Dimanche 11 septembre 2016 - 24e Dimanche Année C

« Tenaillé par la faim »

Exode 32,7-11.13-14 - Psaume 50,3-4.12-13.17.19- 1 Timothée 1,12-17 - Luc 15,1-32
dimanche 11 septembre 2016.
 

Pourquoi « tenaillé » ? Parce qu’au Moyen-Âge, les tenailles rougies au feu étaient l’instrument de torture le plus courant. Peu y pensent en utilisant cette expression qui d’ailleurs n’est plus courante. On dit aussi : « tenaillé par le remords ». Dieu merci, dans notre pays, les suspects ne sont plus soumis à la question, et l’on n’y souffre plus des famines d’antan.

Pourtant, certains en font encore l’expérience aujourd’hui. Je connais une jeune femme qui travaillait justement pour « Action contre la faim » et qui a été retenue en otage pendant dix mois. Parmi ses épreuves les plus graves, elle citait la faim, « cette indignité ». Je me rappelle aussi le vieux Père Vachette qui me racontait sa capture par les Allemands en 1940 : le sentiment qu’il avait éprouvé alors fut une terrible honte. Non seulement les victimes d’une violence injuste en souffrent dans leur chair, mais ils s’en sentent profondément humiliés. Combien plus ceux qui sont réellement coupables dans une certaine mesure.

Le prodigue de la parabole était tenaillé par la faim ; par le remords, c’est moins sûr. Mais il ne pouvait qu’avoir honte de sa situation : être réduit à manger la nourriture des porcs, et même à regretter d’en être privé, pour un juif, c’est un comble ! Sa part de responsabilité dans la déchéance qui l’accable, sans être forcément ce qu’en dit l’aîné par jalousie, n’est sûrement pas nulle. Et il doit s’en vouloir terriblement.

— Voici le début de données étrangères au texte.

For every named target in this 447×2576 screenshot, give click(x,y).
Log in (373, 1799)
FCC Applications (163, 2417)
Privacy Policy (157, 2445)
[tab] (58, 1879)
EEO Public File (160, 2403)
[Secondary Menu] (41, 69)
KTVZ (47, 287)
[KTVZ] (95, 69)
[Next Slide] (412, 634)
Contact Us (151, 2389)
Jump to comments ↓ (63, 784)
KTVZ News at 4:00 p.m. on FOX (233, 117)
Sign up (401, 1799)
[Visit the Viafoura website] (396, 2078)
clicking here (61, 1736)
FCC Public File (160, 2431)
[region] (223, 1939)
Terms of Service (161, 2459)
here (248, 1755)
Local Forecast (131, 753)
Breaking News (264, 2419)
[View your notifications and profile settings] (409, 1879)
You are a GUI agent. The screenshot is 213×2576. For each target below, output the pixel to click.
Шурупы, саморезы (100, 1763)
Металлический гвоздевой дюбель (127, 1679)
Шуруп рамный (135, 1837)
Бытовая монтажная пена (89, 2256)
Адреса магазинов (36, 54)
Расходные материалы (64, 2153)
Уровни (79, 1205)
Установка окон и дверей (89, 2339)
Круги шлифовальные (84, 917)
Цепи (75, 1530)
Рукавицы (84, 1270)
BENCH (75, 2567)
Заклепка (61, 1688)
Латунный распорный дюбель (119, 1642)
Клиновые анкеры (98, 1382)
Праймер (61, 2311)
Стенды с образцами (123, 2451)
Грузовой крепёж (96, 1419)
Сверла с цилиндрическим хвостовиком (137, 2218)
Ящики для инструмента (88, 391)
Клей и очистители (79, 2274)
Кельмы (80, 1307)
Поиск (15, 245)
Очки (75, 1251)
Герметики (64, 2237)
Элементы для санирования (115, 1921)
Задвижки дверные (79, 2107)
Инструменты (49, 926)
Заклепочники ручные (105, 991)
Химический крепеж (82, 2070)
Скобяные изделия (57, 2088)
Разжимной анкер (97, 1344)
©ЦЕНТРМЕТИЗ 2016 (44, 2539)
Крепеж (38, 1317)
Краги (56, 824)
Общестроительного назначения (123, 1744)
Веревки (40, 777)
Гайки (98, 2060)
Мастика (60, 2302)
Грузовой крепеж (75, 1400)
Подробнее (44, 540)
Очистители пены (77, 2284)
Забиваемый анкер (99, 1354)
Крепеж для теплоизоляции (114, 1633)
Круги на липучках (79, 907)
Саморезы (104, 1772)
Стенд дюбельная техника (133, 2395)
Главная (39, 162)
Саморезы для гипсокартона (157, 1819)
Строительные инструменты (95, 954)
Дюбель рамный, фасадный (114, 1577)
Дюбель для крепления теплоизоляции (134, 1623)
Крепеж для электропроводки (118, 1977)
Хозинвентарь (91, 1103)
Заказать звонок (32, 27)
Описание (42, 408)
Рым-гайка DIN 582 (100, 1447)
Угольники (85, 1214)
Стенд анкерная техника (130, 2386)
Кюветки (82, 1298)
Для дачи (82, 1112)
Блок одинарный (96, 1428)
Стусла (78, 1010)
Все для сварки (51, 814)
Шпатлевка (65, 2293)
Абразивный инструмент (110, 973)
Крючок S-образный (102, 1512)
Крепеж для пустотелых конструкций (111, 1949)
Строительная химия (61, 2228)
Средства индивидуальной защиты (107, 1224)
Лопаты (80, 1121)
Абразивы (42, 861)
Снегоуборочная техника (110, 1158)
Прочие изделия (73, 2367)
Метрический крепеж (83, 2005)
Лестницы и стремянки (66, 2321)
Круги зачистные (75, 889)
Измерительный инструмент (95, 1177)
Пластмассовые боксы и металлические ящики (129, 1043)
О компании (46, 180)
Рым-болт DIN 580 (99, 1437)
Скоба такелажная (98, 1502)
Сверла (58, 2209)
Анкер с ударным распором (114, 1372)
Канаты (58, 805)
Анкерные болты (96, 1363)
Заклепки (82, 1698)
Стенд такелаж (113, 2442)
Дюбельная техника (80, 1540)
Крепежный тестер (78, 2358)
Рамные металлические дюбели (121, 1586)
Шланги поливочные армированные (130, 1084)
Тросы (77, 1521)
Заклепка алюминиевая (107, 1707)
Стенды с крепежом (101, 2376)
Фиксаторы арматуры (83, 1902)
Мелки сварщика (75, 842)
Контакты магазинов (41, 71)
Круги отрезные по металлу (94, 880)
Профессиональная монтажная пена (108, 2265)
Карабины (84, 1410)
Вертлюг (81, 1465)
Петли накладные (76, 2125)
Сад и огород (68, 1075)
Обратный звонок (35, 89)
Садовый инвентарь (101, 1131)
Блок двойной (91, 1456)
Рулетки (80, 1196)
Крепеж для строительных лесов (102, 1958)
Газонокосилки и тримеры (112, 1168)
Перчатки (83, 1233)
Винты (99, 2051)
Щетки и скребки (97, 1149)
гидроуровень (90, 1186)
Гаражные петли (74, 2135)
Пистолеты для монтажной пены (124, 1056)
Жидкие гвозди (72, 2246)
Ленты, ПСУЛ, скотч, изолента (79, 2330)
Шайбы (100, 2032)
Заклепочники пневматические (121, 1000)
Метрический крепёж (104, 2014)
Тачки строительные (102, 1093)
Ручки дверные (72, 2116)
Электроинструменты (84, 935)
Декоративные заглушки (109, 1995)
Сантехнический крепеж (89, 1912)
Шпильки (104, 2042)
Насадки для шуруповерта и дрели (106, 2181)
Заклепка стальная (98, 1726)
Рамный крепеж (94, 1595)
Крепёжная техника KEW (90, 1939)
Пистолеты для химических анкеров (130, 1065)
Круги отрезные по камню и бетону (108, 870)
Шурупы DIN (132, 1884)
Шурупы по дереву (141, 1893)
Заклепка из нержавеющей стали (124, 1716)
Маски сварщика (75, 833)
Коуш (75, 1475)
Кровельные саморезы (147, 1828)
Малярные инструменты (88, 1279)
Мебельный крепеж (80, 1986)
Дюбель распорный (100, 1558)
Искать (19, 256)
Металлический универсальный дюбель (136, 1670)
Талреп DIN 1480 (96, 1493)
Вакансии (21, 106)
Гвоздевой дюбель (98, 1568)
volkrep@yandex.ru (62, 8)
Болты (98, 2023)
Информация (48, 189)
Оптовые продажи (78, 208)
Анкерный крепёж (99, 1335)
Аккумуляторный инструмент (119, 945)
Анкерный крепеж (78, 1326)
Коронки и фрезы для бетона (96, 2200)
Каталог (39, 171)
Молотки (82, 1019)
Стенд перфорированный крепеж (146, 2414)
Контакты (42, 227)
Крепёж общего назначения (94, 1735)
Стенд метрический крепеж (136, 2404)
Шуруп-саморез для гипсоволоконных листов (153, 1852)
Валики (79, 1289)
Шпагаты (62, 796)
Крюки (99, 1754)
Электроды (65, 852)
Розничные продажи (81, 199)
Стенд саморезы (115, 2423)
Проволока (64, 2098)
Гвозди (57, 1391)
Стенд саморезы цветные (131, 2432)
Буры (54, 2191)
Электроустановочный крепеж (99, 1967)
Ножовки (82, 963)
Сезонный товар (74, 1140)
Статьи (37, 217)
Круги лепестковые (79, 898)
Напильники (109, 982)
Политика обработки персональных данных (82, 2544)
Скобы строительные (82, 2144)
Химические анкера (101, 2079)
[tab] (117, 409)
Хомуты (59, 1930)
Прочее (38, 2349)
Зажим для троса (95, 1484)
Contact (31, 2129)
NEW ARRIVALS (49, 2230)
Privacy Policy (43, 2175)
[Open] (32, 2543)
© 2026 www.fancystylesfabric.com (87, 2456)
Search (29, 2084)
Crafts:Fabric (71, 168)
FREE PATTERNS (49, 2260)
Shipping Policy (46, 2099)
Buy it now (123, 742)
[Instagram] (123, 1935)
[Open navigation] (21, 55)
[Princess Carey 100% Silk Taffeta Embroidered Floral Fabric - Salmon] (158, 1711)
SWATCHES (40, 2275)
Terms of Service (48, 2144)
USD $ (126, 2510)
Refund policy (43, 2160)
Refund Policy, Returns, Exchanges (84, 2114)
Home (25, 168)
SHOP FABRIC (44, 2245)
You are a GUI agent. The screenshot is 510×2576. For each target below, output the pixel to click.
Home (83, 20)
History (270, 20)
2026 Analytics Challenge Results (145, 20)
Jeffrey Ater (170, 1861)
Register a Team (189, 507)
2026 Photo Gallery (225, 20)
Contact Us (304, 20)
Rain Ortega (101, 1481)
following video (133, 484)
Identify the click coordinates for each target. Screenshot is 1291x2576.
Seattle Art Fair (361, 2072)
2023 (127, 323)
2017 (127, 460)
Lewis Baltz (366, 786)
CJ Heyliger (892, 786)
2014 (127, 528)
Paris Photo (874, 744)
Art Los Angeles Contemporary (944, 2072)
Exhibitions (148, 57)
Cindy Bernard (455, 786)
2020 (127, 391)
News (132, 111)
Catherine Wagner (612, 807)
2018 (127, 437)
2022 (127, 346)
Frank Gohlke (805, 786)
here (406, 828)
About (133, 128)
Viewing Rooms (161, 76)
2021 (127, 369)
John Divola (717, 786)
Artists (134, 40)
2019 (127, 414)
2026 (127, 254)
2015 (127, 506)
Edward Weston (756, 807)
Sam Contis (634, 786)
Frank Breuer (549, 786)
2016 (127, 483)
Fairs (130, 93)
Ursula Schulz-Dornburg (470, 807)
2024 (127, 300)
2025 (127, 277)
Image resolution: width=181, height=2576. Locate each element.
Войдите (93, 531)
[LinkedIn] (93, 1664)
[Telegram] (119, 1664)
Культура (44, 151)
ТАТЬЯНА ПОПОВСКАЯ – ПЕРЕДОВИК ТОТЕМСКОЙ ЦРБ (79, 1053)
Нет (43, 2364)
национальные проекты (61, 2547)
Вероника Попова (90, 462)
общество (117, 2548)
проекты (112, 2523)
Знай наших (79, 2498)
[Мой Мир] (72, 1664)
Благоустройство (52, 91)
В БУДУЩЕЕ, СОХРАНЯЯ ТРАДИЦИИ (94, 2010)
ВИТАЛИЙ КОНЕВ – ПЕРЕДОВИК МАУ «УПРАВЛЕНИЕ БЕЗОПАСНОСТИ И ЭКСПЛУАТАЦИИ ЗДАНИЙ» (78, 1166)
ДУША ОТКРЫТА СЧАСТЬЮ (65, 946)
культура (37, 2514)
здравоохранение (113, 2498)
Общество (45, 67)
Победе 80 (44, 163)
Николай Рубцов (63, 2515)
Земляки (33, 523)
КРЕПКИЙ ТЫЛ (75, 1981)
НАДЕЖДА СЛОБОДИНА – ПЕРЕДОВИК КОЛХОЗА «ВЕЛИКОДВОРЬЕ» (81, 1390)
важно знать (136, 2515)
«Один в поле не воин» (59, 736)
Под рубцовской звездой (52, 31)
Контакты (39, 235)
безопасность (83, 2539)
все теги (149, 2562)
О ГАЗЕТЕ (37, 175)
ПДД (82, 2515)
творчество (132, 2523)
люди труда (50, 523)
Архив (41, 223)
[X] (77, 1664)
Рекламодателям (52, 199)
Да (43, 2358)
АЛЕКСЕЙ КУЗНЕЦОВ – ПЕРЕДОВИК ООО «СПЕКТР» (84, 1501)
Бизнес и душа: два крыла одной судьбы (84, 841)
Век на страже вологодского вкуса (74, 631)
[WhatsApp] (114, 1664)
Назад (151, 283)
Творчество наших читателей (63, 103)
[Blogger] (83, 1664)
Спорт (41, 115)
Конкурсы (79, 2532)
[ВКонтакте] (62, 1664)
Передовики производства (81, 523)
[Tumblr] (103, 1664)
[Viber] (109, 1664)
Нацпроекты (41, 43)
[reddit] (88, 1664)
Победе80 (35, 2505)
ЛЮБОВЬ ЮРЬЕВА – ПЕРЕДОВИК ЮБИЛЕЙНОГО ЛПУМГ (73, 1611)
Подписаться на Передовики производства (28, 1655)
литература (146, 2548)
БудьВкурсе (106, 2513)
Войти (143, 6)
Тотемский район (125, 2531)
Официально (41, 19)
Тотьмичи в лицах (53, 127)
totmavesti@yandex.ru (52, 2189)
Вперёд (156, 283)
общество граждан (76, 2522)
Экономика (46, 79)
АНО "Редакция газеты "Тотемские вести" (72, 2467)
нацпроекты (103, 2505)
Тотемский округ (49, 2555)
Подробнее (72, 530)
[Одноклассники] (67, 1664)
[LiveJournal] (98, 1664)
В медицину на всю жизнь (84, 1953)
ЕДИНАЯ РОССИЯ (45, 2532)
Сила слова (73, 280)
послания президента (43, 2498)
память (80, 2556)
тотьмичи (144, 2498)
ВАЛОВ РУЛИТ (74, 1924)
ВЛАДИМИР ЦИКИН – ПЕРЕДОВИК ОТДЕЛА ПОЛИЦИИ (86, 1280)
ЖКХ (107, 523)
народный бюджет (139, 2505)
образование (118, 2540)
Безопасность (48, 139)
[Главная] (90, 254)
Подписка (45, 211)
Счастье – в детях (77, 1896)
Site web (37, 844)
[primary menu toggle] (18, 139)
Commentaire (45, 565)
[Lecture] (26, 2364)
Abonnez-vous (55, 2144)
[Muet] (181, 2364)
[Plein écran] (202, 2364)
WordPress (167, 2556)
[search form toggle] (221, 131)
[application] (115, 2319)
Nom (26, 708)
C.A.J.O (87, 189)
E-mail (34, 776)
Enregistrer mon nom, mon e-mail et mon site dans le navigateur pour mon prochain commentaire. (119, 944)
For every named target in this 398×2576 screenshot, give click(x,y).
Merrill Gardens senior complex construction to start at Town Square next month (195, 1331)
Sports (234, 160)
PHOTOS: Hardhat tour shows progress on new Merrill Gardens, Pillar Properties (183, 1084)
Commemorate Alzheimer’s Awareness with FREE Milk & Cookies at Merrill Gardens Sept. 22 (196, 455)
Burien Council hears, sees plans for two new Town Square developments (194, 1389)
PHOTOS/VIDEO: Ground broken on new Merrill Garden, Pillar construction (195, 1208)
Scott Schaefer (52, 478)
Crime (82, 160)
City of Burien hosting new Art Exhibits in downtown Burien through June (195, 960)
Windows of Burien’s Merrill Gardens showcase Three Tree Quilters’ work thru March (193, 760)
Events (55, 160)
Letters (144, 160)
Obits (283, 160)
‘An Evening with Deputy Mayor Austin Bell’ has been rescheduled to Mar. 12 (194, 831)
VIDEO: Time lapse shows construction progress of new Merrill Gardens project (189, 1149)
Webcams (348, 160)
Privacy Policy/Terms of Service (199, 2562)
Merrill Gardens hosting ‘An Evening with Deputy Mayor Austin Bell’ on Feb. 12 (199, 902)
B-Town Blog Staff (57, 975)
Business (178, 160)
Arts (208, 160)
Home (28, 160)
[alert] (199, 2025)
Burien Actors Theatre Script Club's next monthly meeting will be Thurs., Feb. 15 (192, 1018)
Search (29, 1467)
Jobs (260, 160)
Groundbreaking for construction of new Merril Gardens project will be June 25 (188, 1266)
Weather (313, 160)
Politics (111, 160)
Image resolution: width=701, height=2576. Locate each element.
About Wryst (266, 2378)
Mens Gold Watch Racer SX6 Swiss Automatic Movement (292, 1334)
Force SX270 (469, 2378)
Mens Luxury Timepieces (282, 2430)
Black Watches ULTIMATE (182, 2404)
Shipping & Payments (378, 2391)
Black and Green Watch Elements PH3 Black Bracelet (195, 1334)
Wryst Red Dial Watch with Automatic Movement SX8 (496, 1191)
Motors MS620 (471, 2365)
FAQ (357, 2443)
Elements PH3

Quant au père, nous devinons à l’accueil qu’il fait à son fils perdu l’inquiétude qui devait le ronger tout le temps qu’il était « au diable ». « Comme il était encore loin, son père l’aperçut » nous dit Jésus : il est aisé d’imaginer que, pour cela, il fallait qu’il le guette anxieusement chaque jour. En somme, le père était tenaillé par le désir de voir revenir son enfant.

En revanche, il ne semble pas que l’aîné ait été affecté par le départ du cadet ! Elle est étonnante, non, cette insensibilité du frère ? Il le voit revenir encore marqué des situations de détresse et de dégradation morale épouvantables qu’il a traversées, et tout ce qu’il trouve à dire est pour l’accuser, et accuser son père par-dessus le marché ! Faut-il, pour ne plus sentir du tout la compassion qui doit saisir un frère pour son frère ou l’affection reconnaissante qui étreint un fils pour son père plein de tendresse, qu’il soit anesthésié !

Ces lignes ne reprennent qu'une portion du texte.